| Data |
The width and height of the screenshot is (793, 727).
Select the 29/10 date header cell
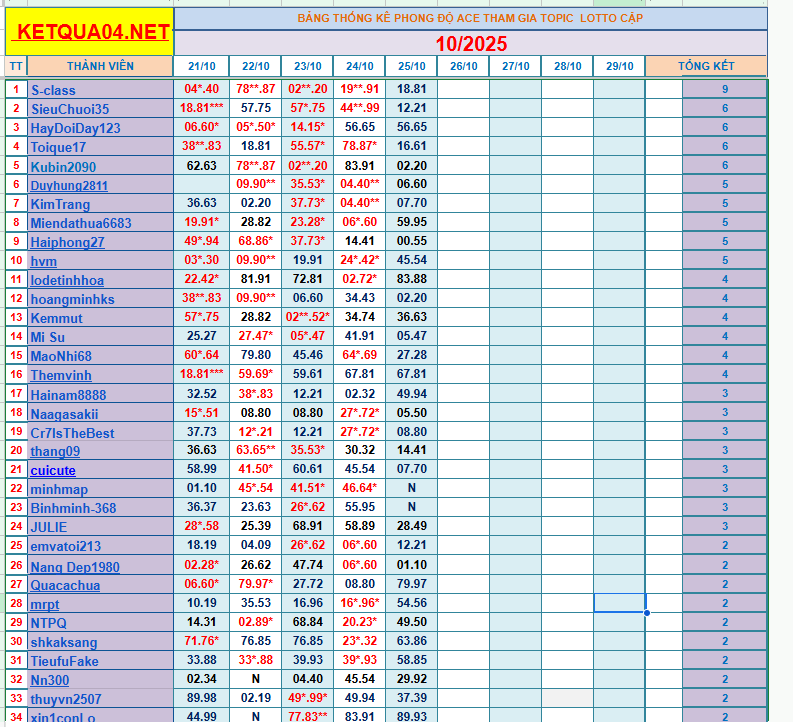pos(619,66)
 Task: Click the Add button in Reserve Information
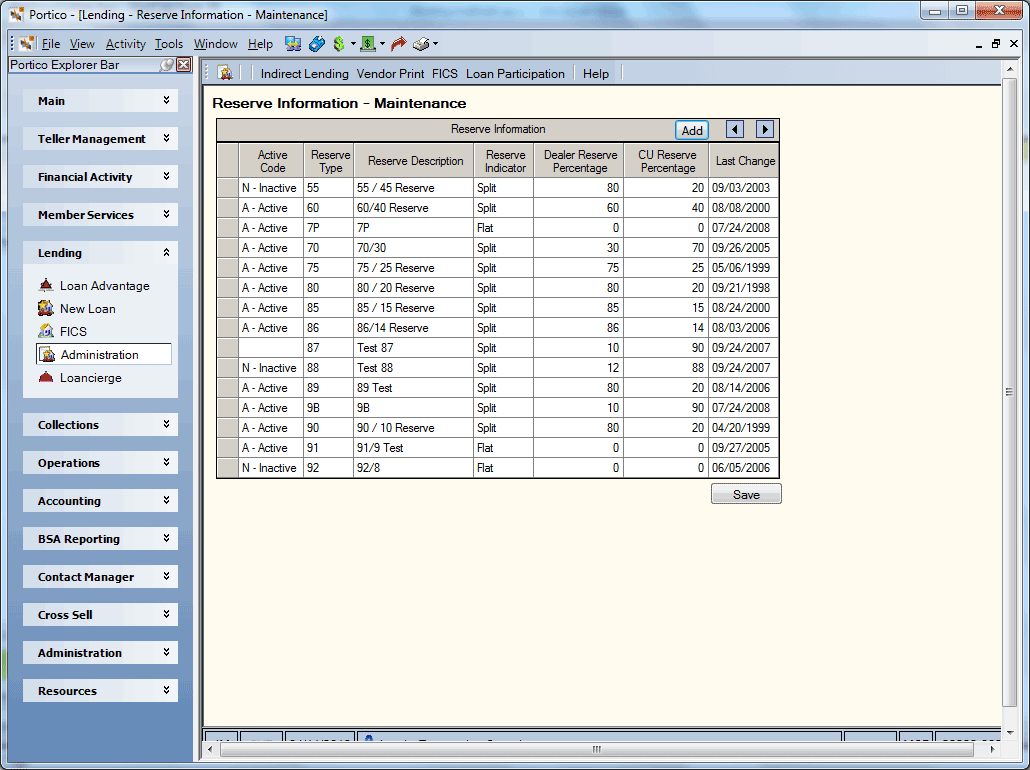point(692,130)
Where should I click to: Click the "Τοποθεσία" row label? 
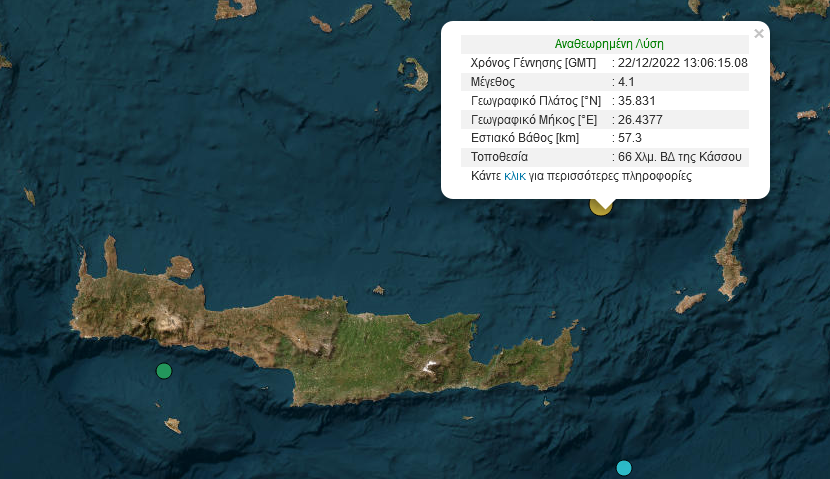498,157
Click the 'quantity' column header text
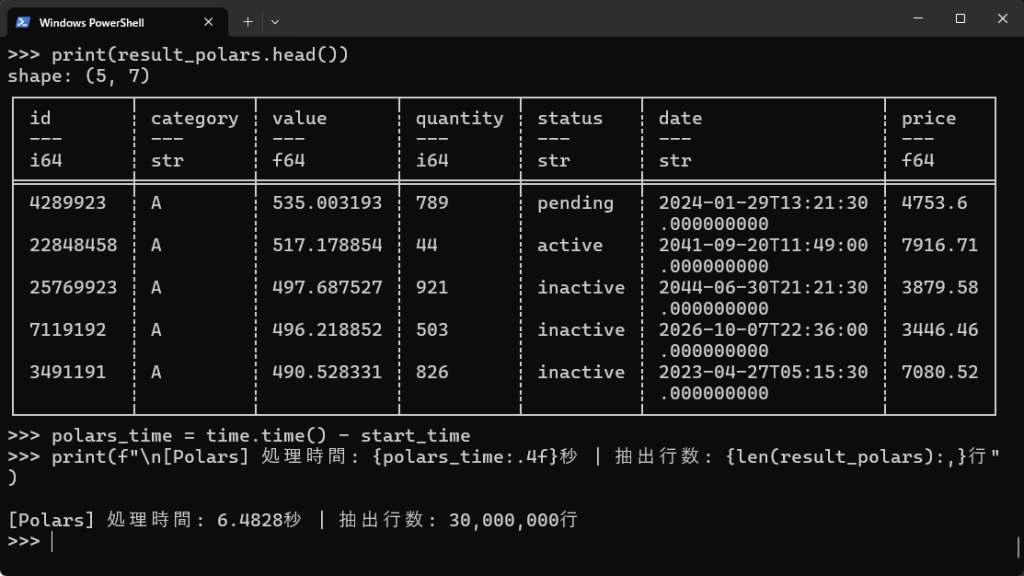Image resolution: width=1024 pixels, height=576 pixels. (459, 118)
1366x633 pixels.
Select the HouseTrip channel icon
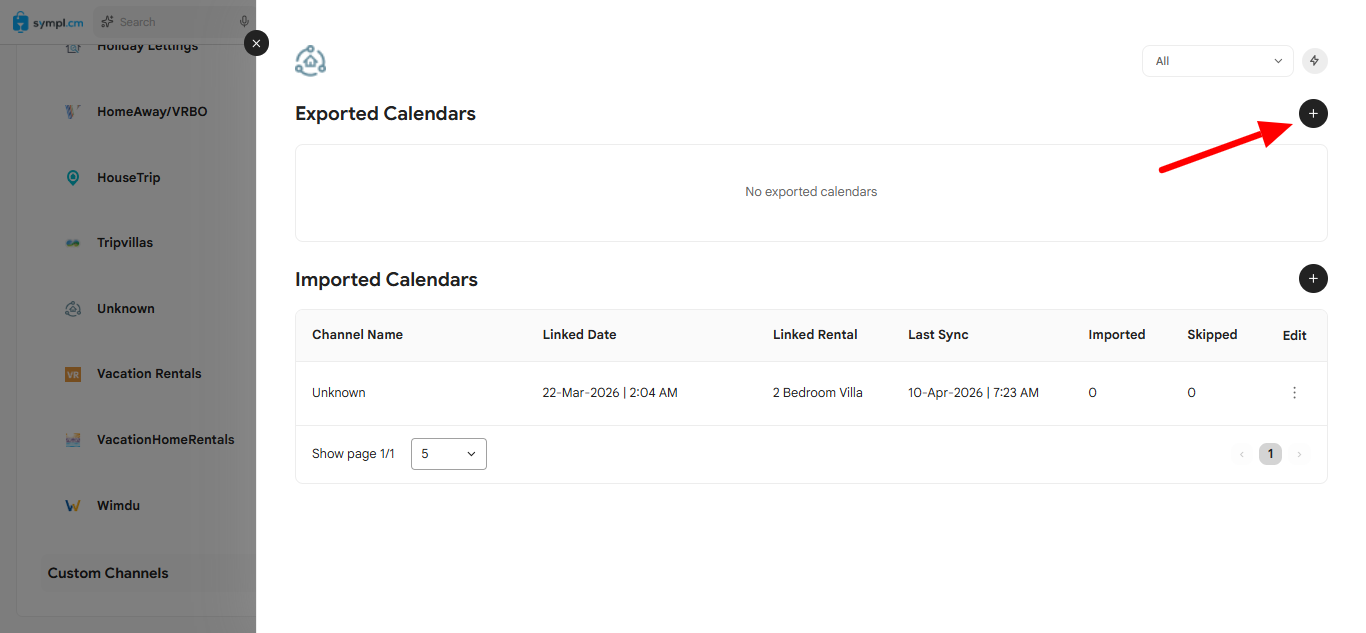73,178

| Task |
Rewrite every line of the items above, requests included, and scale each number in the answers (the click coordinates and the image dimensions given alongside them) by 1.55, rounding to whole numbers with halves rounded up. Omit the pictures.

| Output of the exercise |
The width and height of the screenshot is (793, 727).
Select the 29/10 date header cell
pos(959,102)
 Task: Click the Add button in Reserve Information
point(1073,202)
Where should I click to: Click the "Τοποθεσία" row label? 
772,243
Click the 'quantity' column header text
Image resolution: width=1587 pixels, height=893 pixels. (711, 183)
1366x633 pixels.
Select the HouseTrip channel icon
113,276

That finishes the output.